Part of that may be because this decor package seems to have been tailor-made for Ralphs stores in Southern California. It was designed by a local Los Angeles firm, and it seems that the design intent was for something specific to the region -- as the produce sign says, it was "made for California". Knowing that Ralphs is so often the proving ground for new chain-wide decors, I imagine there was always an eye to taking it national, but it definitely seems like they wanted to include some California flair here, something that I probably don't much appreciate as a Seattleite.

Comments

  1. Anonymous in HoustonOctober 9, 2023 at 9:13 PM

    The California marketing push here isn't anything compared to HEB's disgraceful slapping the Texas name on anything and everything. Everything is Texas, Texas, Texas, especially in the produce department, but then you see where the produce is from and it is from Mexico, Guatemala, or Hood River, OR. Ok, the latter one probably sticks out a little bit, lol. HEB has been selling Hood River Cherries this year and they've also created a Hood River Cherry ice cream under their own brand of ice cream. Even here, you can see that while this is clearly a Oregonian flavor of ice cream, they slapped the Texas name and outline on the lid! It is just unavoidable at HEB. I'm surprised they didn't claim Mt. Hood is in Texas! The presence of this flavor might be an indication that Tillamook ice cream might be stealing some sales from Blue Bell here in Texas! Link: https://www.heb.com/product-detail/h-e-b-creamy-creations-hood-river-cherry-company-cherry-ice-cream/8382011

    I'm generally not a fan of these wordy department signs. They're the 'Live, Love, Laugh' of supermarket decor, but at least the wood looks okay here. It's certainly more passable than Artisan's 'wood' even though I'm sure there is nothing wooden about it, reclaimed or not, lol.

    The wood look is much more passable here because this store has a real floor! Fake wood at that. Hopefully some kind of real floor exists in the rest of the store. This is a lot better than that QFC disaster we've been looking at, lol.

    I wonder what's up with the lights. Here, and in the other photo, it looks like maybe each light fixture is missing a bulb on the left side? I suppose this is intentional for energy savings or maybe to create a Lifestyle-like atmosphere. I'm not sure if it made the store, or at least this part of it, look dark. Maybe they keep things dark to emphasize the spotlighting.

    ReplyDelete
    Replies
    1. Ha! Winn-Dixie's Florida branding has Reclaimed beat too. And several of California's independent grocery chains really push their California-ness too (admittedly, several of the decor packages I'm thinking of were designed by the same company as this one!).

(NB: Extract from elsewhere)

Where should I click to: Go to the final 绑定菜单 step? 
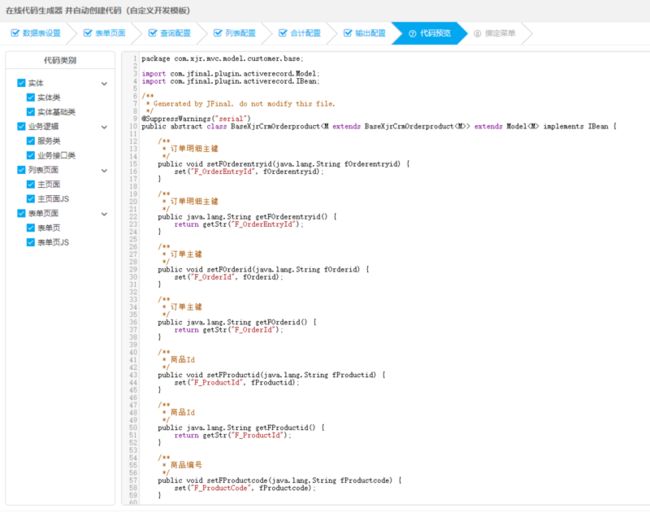(495, 33)
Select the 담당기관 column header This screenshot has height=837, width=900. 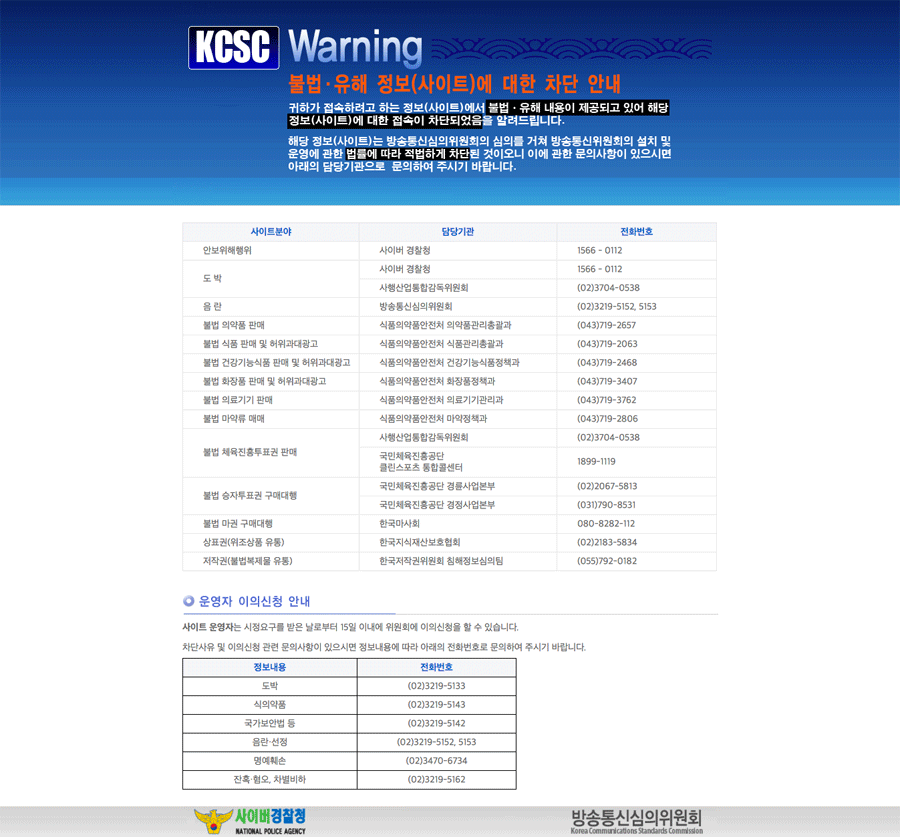(457, 232)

      Agreed about the word salad here. I like Urban Mix's local flair word collages, but not ones like this.

      As for the floor, it's left over from Fresh Fare 2.0, which means it's quite a bit nicer than what you would be used to from Kroger these days!

      I have no idea what the deal is with the lighting. The fact that it's consistent would indicate that it's intentional, but the way they did it looks pretty terrible! This would be fine in some fixtures, but the eggcrate design just accentuates the fact that one tube is dark.